Donald Trump has been insisting that “the wall” is a national security issue. He’ll have to make that claim during his eight minutes of terror on Tuesday night if he actually wants to put any cash behind his declaration of a national emergency. To support that unsupportable position, Trump has been claiming that thousands of terrorists have been pouring over the southern border.
Desperate to provide some basis for Trump’s claims, the Department of Homeland security issued a “fact sheet” stating that “3,755 known or suspected terrorists tried to enter or travel to the United States in fiscal year 2017.” Sarah Sanders rounded up to 4,000 when repeating this claim in an interview.

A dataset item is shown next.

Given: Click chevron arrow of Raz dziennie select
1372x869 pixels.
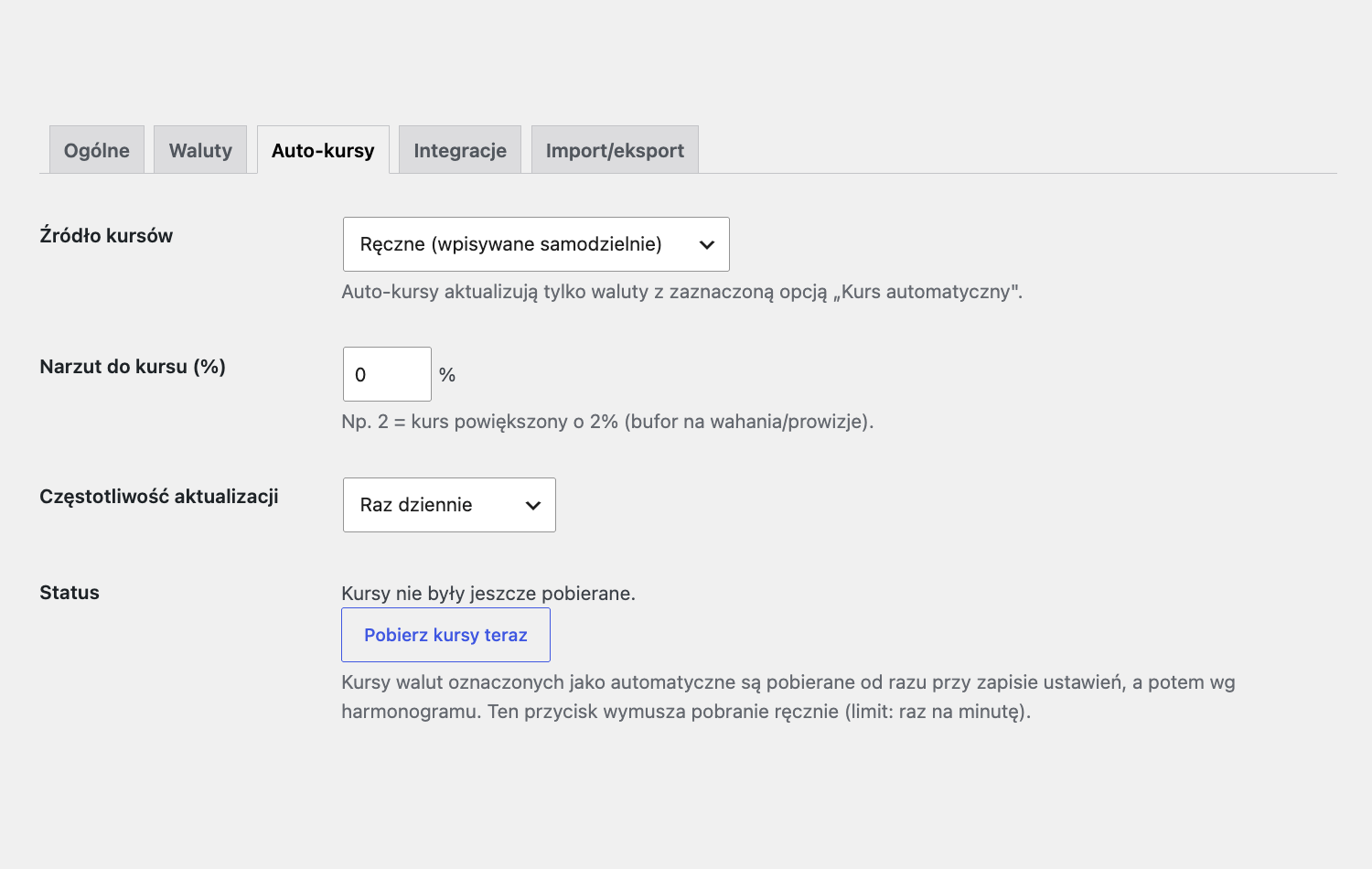Looking at the screenshot, I should (533, 506).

But those numbers don’t have anything to do with the border. That’s the number from all points of entry, including not just Canada, but every airport in the nation. In fact, that includes every airport in the world. Because most of those who were stopped were stopped before they ever got on a flight. These aren’t dangerous people who were tackled crossing a U.S. border. They’re people who were simply denied a flight somewhere, anywhere, in the world.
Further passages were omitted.